I was an overachiever in high school. I maintained a 4.0 GPA until my junior year and I still managed to graduate with a 3.97. These numbers defined me.
But I escaped the strangling pressure of a perfect GPA because of my my sophomore year honors English teacher. Here’s to you, Mr. Kirkham, for denying me the terrible tragedy that would have been my valedictorian speech.
I remember you handing me back an essay which I greedily took from your hands to flip to the pencil sketched “A” that I knew I would find on the back page. You had read the draft of that essay the week before as I stood patiently by your desk and, instead of making comments on my writing, you asked me if I had a 4.0. Though I was very proud of my grades, to be such an overachiever in high school wasn’t cool, so I quietly confirmed your suspicion. Your response shocked me. “Lose it,” you declared.
I couldn’t figure out why an academic figure would tell me to purposely underachieve, to purposely give up my dream of valedictorian, to purposely relinquish the one thing that might make me stand out on my college applications. It didn’t make sense.

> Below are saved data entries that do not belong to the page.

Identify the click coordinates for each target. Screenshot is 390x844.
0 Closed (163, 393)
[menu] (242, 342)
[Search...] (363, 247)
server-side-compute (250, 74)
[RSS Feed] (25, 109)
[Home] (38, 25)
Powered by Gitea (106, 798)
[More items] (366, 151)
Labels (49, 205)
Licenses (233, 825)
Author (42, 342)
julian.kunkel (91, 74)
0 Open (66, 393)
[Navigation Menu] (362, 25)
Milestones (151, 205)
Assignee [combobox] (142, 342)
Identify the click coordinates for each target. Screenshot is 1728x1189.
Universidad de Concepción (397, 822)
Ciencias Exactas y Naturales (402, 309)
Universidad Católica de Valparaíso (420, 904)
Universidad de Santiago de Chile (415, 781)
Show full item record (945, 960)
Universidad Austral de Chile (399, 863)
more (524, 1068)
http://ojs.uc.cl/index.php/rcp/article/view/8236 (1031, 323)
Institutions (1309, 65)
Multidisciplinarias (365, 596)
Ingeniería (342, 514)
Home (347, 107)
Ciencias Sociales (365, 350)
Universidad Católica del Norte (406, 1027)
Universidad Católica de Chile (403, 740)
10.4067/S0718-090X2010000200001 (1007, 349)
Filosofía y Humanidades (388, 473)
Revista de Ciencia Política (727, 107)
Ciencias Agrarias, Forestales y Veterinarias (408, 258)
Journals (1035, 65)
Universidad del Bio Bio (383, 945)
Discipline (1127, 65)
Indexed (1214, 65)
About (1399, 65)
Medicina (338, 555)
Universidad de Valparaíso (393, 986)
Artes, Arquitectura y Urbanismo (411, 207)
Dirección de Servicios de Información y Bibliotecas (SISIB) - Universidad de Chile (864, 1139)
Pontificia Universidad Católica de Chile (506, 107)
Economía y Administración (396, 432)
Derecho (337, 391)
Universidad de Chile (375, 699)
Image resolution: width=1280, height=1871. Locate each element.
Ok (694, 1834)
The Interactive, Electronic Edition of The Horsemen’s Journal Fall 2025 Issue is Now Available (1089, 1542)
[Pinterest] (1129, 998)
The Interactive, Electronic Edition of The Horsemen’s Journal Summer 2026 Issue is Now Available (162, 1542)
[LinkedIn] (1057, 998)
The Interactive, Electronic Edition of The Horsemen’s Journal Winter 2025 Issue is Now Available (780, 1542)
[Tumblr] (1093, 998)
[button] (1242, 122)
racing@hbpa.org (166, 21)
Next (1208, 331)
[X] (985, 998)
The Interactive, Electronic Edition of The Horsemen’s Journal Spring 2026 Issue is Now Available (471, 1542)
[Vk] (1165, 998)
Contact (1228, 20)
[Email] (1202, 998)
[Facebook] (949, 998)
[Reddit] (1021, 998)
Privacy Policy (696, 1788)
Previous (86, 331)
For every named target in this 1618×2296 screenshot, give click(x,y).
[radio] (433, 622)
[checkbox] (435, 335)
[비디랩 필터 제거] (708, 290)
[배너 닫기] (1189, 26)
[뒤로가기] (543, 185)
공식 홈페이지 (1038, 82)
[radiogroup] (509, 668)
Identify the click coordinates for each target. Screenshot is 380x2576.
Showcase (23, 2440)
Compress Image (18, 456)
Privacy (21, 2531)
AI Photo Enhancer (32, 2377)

“Lose it,” you said. You made clear that you weren’t encouraging me to stop studying or drop out of school, just to let my GPA drop a few decimals. You explained to me that you recognized the pressure that students like me put on ourselves to maintain a number because you were one. You told me it wasn’t worth it. You told me I would feel free, free to focus on learning for the sake of learning, instead of learning for the sake of an arbitrary number.
Your logic made sense. I knew you meant well. I understood what you were telling me at a basic level. But I didn’t like it.
The next year, I forfeited my 4.0 GPA to Mr. Trussell’s honors chemistry class. One too many missed chemical equations on our daily quizzes and I had been reduced to an A-. It was a disappointment. It was also a relief, but I would’ve never admitted that at the time.
The depth of the advice you gave me didn’t hit me until years later. Now, as I approach the last semester before I graduate from college, I’ve come to realize that it was never really about the academics. It was about giving myself the room to be human.
My older and wiser brother reminded me just a few years later that my grades didn’t define me. It’s never been about the numbers or even the learning. It’s about how I see my own self-worth. If I didn’t have the label of perfect student to define myself by, then I had to come up with other ways to mark my identity. Ways more encompassing of my complexity and worth as a human being. Hard worker, compulsive list-maker and color-coder, creative and critical thinker. These descriptions speak volumes more about my dedication as a student than a number ever could.
So, here’s to you Mr. Kirkham: your star student finally understood your advice. It only took a few years and a few too many nervous breakdowns at 1 a.m. in the campus library, but I figured out the riddle. After all, I am an English major now.